*Vorliegender Text*.
Visuelle Signale der Bilddramaturgie in Videos für ein Sequenzende -Schlussstereotyp
Wenn du deinen Zuschauer:innen dagegen signalisieren möchtest: „Hallo, schließ‘ in deiner Erwartungshaltung ein Kapitel ab!“ oder „Mach‘ dich auf den Schluss gefasst!“, dann besetze den rechten Bildrand mit einem Cache ohne Information. Im Sinn unserer unbewussten Wahrnehmung gibt es also rechts (in der Zukunft) nichts Neues mehr. Das wird vom Unterbewusstsein deiner Zuschauer:innen akzeptiert.
Schau‘ Dir typische Western aus den 1950er und 1960er-Jahren an. Filme, die ihr Publikum intellektuell nicht überfordern wollten/konnten. In denen auch keine expliziten Spoiler vorkommen durften, aber sanfte (rein visuelle) Hilfestellungen für das Publikum, was es denn in den nächsten Szenen erwarten konnte.

*Schriftliche Aufgabe 1*. Womit soll man laut dem Text zur Bilddramaturgie den rechten Bildrand besetzen, um den Zuschauer:innen den Schluss anzukündigen?
*Schriftliche Aufgabe 2*. Schreib aus dem Text zur Bilddramaturgie wortgetreu ab: Fang bei den Worten „Visuelle Signale der“ an und hör nach „deiner Zuschauer:innen akzeptiert.“ auf.

*Bereitgestellte Daten*.
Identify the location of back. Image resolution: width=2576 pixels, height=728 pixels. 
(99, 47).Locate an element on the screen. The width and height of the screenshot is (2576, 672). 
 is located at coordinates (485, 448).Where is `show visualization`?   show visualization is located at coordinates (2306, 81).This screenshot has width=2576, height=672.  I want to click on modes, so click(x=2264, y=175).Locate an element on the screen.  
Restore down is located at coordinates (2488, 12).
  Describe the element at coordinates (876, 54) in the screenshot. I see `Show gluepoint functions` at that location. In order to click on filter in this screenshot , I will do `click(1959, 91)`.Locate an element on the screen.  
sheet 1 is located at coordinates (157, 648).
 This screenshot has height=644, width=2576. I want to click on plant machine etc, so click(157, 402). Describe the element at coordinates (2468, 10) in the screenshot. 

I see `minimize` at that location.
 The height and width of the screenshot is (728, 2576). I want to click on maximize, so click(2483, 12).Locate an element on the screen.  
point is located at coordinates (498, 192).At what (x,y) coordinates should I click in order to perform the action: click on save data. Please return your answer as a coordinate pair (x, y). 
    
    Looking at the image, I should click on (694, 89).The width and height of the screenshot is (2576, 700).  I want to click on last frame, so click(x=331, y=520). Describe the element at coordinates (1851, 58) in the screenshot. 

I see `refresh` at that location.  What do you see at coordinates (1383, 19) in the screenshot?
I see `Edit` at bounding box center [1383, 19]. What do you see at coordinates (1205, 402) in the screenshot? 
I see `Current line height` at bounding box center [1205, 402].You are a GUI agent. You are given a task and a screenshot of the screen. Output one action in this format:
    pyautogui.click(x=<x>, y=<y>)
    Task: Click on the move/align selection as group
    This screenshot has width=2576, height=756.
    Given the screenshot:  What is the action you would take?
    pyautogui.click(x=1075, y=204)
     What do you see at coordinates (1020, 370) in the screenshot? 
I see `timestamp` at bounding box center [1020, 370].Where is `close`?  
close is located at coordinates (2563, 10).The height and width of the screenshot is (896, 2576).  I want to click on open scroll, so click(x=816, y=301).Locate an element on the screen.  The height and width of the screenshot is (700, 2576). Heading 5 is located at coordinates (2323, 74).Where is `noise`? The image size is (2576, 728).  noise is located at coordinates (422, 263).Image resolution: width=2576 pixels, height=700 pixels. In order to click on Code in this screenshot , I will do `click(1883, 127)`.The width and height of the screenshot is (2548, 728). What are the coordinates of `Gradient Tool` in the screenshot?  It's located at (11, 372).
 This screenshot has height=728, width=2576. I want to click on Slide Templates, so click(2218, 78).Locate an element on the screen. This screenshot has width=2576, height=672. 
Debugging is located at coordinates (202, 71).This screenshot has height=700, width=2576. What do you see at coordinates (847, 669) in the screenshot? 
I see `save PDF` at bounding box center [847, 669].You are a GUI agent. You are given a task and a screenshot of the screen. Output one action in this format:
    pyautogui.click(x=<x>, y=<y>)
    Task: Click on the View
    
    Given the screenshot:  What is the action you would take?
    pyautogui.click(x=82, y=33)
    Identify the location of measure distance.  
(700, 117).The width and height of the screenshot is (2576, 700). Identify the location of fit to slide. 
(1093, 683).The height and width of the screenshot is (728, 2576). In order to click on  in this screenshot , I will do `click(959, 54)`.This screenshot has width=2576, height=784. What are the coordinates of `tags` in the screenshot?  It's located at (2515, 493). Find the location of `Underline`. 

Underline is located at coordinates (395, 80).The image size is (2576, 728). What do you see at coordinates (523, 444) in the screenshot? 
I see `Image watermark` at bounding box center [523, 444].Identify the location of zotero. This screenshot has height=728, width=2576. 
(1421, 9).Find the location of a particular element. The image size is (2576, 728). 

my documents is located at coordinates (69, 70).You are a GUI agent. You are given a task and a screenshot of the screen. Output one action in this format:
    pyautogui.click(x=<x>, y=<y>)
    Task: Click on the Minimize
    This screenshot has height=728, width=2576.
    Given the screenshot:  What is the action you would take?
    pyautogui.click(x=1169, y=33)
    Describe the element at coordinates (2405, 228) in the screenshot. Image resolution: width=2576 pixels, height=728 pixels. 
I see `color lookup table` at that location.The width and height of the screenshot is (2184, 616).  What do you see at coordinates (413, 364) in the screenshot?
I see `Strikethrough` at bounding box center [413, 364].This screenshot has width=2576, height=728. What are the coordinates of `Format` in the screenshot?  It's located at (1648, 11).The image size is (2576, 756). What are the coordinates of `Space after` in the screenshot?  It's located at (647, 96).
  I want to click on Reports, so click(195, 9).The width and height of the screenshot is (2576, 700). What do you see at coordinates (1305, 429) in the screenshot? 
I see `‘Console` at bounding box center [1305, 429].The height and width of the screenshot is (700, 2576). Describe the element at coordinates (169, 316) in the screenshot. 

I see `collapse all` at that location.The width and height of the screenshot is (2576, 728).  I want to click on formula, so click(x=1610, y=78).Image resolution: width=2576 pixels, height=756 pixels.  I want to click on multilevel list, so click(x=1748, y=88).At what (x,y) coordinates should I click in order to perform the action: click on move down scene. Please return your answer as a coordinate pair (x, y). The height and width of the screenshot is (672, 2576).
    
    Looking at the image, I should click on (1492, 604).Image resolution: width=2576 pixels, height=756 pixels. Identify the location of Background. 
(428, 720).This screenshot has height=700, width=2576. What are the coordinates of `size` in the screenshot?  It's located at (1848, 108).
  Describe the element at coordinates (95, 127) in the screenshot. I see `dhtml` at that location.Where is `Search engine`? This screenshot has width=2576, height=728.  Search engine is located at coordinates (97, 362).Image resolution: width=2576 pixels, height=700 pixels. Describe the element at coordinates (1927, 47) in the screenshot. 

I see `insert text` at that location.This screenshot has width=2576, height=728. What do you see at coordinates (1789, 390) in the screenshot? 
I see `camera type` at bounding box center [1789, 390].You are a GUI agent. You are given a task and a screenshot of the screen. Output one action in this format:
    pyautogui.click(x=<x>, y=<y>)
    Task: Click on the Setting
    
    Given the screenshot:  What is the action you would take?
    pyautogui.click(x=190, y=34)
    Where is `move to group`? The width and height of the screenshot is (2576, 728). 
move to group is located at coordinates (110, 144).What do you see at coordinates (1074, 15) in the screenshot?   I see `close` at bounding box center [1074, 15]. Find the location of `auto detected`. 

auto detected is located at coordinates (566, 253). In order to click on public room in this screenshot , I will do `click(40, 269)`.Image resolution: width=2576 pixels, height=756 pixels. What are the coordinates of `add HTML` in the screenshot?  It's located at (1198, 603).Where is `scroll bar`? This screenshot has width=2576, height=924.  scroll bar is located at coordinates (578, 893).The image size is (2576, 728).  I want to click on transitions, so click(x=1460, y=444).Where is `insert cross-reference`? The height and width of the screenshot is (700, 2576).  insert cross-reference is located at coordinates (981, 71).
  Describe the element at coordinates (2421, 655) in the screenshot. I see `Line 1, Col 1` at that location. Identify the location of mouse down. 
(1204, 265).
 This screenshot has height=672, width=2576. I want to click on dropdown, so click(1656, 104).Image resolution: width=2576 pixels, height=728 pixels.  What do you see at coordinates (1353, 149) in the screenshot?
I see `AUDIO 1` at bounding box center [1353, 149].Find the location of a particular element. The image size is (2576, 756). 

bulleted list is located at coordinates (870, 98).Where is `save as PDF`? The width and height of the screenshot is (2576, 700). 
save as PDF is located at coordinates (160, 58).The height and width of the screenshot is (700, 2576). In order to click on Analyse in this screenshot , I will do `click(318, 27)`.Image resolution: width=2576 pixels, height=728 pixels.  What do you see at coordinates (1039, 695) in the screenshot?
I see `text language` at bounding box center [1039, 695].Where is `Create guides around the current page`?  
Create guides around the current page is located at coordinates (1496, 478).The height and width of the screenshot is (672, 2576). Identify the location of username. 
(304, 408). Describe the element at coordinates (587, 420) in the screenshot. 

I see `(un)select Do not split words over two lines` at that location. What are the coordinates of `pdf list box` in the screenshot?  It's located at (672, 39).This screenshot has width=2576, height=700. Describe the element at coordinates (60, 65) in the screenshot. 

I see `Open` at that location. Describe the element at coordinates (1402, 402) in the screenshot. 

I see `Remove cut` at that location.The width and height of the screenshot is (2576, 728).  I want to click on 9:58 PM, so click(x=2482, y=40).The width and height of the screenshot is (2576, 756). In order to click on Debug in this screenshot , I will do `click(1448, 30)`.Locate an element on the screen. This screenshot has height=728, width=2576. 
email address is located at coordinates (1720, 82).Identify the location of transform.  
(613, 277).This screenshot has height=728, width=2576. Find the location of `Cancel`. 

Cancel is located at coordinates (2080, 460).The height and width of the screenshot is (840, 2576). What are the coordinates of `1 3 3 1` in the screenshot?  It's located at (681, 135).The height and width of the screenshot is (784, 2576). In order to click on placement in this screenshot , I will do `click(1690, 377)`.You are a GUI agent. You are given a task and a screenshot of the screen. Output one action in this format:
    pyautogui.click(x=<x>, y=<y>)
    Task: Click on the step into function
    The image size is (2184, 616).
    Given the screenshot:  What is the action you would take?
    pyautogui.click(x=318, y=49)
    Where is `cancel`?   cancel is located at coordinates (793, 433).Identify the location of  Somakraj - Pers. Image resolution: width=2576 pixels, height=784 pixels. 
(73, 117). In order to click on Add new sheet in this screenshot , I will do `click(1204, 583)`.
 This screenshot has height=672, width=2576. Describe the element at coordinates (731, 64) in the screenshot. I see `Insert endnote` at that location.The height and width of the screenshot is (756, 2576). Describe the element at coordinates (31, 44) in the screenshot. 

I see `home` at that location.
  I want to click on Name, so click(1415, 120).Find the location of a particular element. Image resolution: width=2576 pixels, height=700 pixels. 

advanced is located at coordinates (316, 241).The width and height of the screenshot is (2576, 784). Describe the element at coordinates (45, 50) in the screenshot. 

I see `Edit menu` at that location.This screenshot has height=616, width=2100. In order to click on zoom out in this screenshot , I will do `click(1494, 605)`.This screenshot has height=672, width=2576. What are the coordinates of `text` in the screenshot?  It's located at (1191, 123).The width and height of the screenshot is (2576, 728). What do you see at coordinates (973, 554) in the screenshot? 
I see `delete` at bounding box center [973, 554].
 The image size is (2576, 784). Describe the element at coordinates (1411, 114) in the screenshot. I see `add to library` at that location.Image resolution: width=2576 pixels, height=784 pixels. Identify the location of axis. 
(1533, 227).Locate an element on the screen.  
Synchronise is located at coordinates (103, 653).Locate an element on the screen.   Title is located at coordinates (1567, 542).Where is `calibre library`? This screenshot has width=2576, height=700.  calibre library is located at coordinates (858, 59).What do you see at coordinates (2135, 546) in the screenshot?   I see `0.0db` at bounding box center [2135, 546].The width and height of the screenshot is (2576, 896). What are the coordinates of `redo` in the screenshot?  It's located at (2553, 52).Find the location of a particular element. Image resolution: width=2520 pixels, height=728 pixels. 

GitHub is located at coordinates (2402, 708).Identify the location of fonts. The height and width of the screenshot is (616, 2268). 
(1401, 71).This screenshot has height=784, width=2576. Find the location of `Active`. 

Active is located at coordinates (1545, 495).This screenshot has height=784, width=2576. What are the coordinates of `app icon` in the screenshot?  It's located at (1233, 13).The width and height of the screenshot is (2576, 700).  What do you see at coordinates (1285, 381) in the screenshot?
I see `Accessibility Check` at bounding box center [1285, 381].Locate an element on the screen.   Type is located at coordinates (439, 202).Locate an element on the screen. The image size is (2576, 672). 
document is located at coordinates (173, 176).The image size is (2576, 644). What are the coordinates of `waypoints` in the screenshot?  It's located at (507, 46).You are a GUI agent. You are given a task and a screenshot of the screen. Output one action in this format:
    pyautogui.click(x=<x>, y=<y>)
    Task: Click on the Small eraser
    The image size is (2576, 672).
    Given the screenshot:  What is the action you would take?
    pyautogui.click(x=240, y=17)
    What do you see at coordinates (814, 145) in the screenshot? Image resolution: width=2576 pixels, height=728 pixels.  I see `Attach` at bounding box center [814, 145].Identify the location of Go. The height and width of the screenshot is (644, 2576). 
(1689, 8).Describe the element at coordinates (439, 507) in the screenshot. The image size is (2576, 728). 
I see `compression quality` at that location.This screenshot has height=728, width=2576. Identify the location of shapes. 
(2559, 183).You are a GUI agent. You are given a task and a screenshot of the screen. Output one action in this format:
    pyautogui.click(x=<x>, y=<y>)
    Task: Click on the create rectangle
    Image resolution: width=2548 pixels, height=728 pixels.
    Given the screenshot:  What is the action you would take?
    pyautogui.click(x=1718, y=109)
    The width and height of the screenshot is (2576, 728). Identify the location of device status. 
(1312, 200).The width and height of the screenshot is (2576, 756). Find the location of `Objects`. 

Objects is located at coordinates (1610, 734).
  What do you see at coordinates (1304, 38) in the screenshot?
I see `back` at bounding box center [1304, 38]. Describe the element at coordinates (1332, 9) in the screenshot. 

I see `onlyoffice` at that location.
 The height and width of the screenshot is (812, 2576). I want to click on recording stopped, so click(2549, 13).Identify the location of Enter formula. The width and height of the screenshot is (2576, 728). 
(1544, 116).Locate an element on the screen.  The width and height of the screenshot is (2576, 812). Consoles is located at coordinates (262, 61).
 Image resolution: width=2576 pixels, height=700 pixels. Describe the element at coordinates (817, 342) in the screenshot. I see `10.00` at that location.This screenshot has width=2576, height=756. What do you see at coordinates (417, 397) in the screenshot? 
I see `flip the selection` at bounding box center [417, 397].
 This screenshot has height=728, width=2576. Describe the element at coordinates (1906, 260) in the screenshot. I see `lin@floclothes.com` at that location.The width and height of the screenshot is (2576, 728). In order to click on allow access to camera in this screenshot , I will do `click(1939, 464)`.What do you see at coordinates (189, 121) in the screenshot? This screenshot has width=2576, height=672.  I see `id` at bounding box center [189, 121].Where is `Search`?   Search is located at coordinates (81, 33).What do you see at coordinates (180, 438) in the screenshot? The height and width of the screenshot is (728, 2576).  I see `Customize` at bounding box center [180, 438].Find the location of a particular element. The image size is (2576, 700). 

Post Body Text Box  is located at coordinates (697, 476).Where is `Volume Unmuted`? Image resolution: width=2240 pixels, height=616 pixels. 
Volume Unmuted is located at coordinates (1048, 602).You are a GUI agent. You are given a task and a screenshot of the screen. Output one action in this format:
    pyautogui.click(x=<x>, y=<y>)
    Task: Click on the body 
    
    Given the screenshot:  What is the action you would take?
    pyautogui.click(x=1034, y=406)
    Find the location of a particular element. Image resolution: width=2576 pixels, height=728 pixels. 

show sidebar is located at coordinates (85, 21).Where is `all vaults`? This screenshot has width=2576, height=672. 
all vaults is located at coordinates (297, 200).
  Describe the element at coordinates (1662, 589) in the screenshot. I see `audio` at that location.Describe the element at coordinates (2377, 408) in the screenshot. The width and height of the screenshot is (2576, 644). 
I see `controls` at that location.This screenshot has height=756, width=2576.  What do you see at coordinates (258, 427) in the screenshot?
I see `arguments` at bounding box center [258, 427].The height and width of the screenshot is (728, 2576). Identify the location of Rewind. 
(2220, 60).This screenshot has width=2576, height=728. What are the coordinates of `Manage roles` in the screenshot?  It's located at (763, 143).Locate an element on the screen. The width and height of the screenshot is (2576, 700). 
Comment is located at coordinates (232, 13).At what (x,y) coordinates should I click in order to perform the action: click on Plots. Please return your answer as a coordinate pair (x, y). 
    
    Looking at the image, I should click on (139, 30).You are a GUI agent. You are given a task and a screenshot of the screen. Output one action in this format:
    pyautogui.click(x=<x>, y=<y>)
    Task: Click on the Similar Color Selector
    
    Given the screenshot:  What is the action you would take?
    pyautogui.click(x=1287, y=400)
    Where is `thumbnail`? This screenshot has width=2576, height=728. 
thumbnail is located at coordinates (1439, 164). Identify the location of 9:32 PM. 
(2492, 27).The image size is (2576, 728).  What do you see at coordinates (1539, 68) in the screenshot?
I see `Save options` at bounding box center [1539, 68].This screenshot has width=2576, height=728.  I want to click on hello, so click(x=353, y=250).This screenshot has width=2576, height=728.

*Richtige Lösung 1*. Mit einem Cache ohne Information.

*Richtige Lösung 2*.
Visuelle Signale der Bilddramaturgie in Videos für ein Sequenzende -Schlussstereotyp
Wenn du deinen Zuschauer:innen dagegen signalisieren möchtest: „Hallo, schließ‘ in deiner Erwartungshaltung ein Kapitel ab!“ oder „Mach‘ dich auf den Schluss gefasst!“, dann besetze den rechten Bildrand mit einem Cache ohne Information. Im Sinn unserer unbewussten Wahrnehmung gibt es also rechts (in der Zukunft) nichts Neues mehr. Das wird vom Unterbewusstsein deiner Zuschauer:innen akzeptiert.